--- RECORDS FOR THE TASK ---

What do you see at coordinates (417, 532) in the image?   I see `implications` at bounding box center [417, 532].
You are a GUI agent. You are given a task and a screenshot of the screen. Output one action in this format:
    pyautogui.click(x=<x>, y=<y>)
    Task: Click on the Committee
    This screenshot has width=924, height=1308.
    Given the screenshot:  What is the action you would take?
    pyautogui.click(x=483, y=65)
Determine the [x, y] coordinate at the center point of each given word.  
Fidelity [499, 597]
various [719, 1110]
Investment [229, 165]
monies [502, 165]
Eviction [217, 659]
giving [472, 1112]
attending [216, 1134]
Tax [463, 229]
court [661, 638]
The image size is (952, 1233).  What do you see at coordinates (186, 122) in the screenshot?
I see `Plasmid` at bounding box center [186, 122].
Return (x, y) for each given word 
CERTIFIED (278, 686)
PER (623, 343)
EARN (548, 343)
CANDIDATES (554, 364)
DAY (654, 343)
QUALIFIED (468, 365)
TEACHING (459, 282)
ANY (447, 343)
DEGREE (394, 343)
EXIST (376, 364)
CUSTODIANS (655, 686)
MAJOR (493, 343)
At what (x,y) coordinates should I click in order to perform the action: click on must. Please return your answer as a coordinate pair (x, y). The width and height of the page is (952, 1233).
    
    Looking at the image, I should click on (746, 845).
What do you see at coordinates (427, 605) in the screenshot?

---

Please copy out every one of the entries above word for word, without answering any of them.

**EXERCISE OUTPUT**
What do you see at coordinates (417, 532) in the image?   I see `implications` at bounding box center [417, 532].
You are a GUI agent. You are given a task and a screenshot of the screen. Output one action in this format:
    pyautogui.click(x=<x>, y=<y>)
    Task: Click on the Committee
    This screenshot has width=924, height=1308.
    Given the screenshot:  What is the action you would take?
    pyautogui.click(x=483, y=65)
Determine the [x, y] coordinate at the center point of each given word.  
Fidelity [499, 597]
various [719, 1110]
Investment [229, 165]
monies [502, 165]
Eviction [217, 659]
giving [472, 1112]
attending [216, 1134]
Tax [463, 229]
court [661, 638]
The image size is (952, 1233).  What do you see at coordinates (186, 122) in the screenshot?
I see `Plasmid` at bounding box center [186, 122].
Return (x, y) for each given word 
CERTIFIED (278, 686)
PER (623, 343)
EARN (548, 343)
CANDIDATES (554, 364)
DAY (654, 343)
QUALIFIED (468, 365)
TEACHING (459, 282)
ANY (447, 343)
DEGREE (394, 343)
EXIST (376, 364)
CUSTODIANS (655, 686)
MAJOR (493, 343)
At what (x,y) coordinates should I click in order to perform the action: click on must. Please return your answer as a coordinate pair (x, y). The width and height of the page is (952, 1233).
    
    Looking at the image, I should click on (746, 845).
What do you see at coordinates (427, 605) in the screenshot?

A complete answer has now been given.